Billy Vunipola, troisième ligne de Montpellier, s’est livré en toute franchise dans Midi Olympique sur la fin de saison de son équipe et l’évolution du MHR. Fier de la deuxième place actuelle du club en Top 14, juste derrière le Stade Toulousain, il reste cependant lucide sur les ambitions réelles du groupe.
« Je suis quelqu’un de très optimiste, donc je pense toujours que nous allons réussir. Même l’année dernière, je pensais que nous pouvions être dans le top 6, et nous n’étions pas très loin. Si nous avions gagné à Pau ou à Castres – ce que nous méritions, sans manquer de respect à nos adversaires –, nous aurions au moins été dans le top 8. Mais oui, cette saison nous avons commencé lentement, comme vous l’avez dit et avons perdu contre Toulon d’emblée. Pour moi, il s’agissait surtout du processus, de ce que nous faisons en tant qu’équipe et de ce sur quoi nous travaillons. Nous ne le faisons pas en un jour. C’est quelque chose de long. »
Après un début de saison marqué par une certaine irrégularité, Montpellier a su se reprendre, enclenchant une série de victoires déterminantes après une défaite à domicile contre Clermont qui a mis toute l’équipe sous pression. « Ce revers nous a mis sous pression, et les coachs étaient potentiellement en danger, si l’on en croyait la presse spécialisée. Je ne sais pas à quel point c’était vrai, mais c’était là. Donc nous nous sommes retroussé les manches et nous avons fait le travail. Comme vous l’avez dit nous sommes deuxièmes, mais nous n’avons encore rien gagné. Et ce match à Castres s’annonce immense pour nous. »
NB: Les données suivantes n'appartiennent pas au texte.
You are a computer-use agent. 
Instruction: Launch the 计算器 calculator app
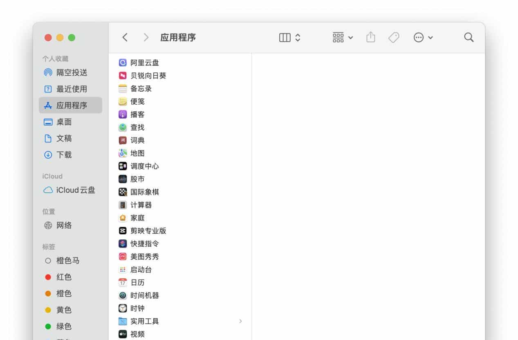coord(141,205)

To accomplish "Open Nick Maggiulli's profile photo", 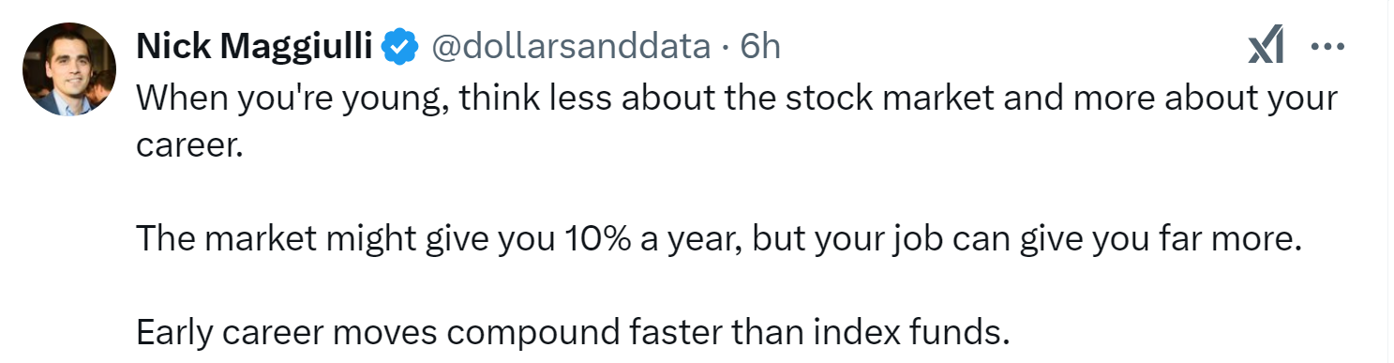I will (69, 70).
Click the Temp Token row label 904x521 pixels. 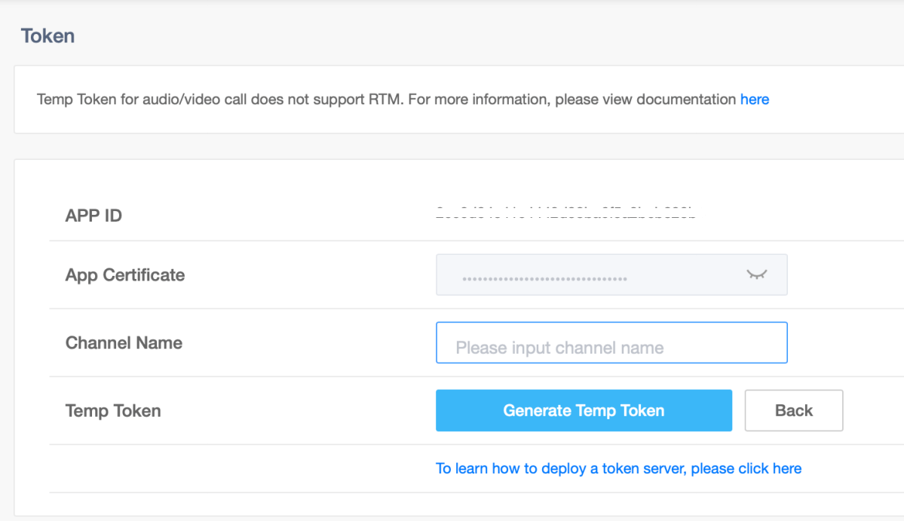113,411

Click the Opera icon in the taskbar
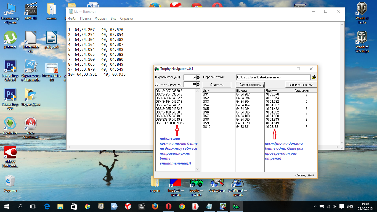(169, 206)
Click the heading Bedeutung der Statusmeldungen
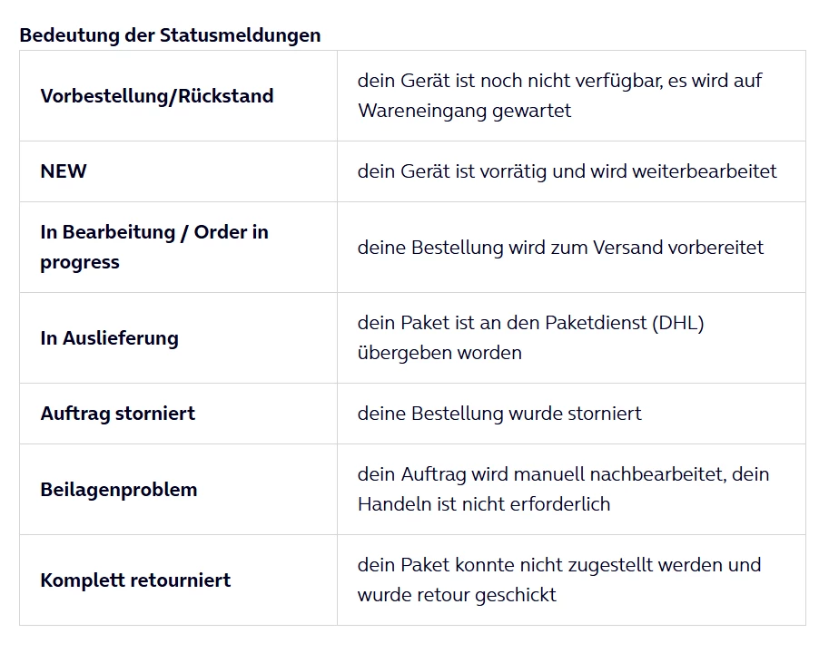Image resolution: width=819 pixels, height=653 pixels. 171,35
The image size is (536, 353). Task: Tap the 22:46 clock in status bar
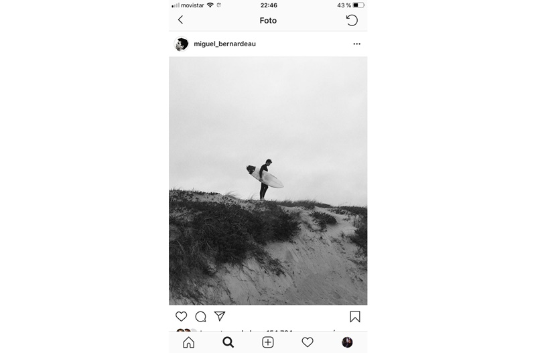point(269,5)
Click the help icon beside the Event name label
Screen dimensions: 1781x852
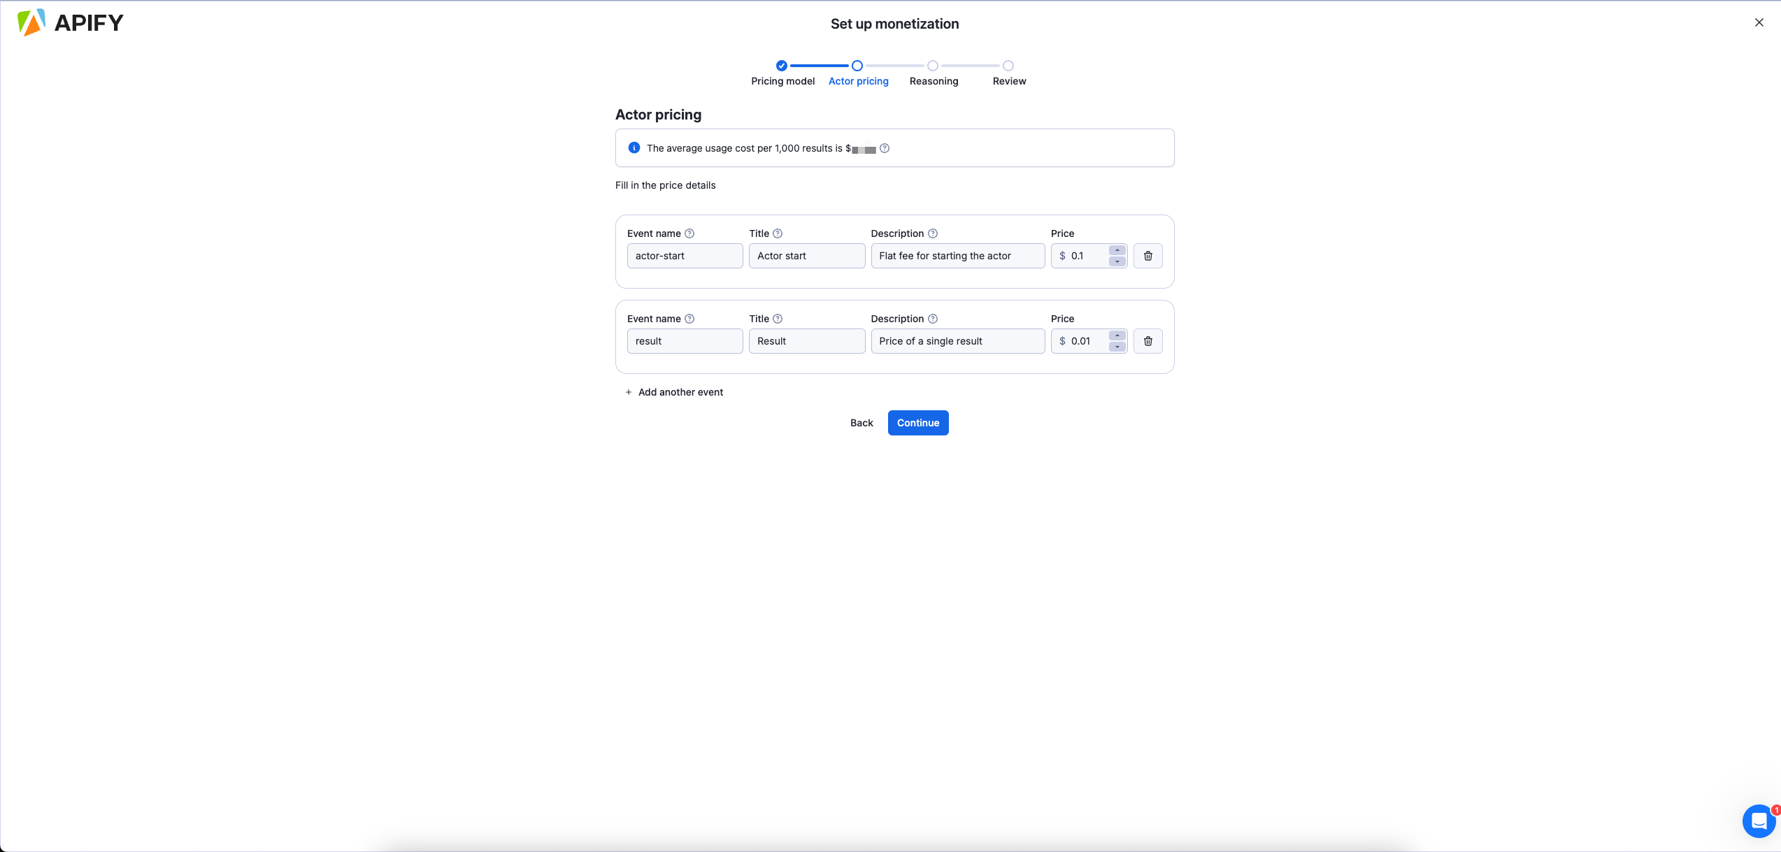[x=689, y=233]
L’international anglais souligne également que la détermination du groupe vient d’un ras-le-bol général face aux défaites et aux critiques internes. « Ce n’était pas seulement pour les coachs, c’était pour le projet, pour l’équipe et c’était une question de fierté personnelle. On en avait tous marre de perdre, marre de se faire engueuler en réunion (rires). Et maintenant, nous avons trouvé un équilibre, un juste milieu : même quand nous gagnons, nous voulons faire mieux. Nous n’avons pas l’habitude de gagner autant. C’est très nouveau pour nous, mais c’est ce qui nous a amenés là où nous sommes. »
Billy Vunipola met aussi en avant la progression mentale du groupe : « Je me souviens notamment du match contre les Dragons. Nous n’avons pas très bien joué, mais nous avons gagné et nous n’étions pas contents. Je pense que si cela avait été l’équipe de l’an dernier, nous aurions été contents de gagner et de passer à autre chose. Cela montre aussi les progrès de l’équipe. Il faut rendre hommage au travail des coachs qui ont réussi à changer l’état d’esprit de l’équipe. »
Selon lui, la stabilité de Montpellier tient aussi au fait de ne jamais subir de défaite lourde en championnat. « La seule dont je me souviens, c’était contre le Stade Français (35-12 le 25 octobre dernier, NDLR.). Et cela m’a marqué. Elle m’a beaucoup touché je dois vous avouer, elle a vraiment fait mal à toute l’équipe. C’est pour cette raison nous étions aussi motivés pour le match retour (victoire 44-7 le 31 janvier). Mais comme vous le dites, nous sommes une équipe qui s’accroche, qui n’abandonne pas. »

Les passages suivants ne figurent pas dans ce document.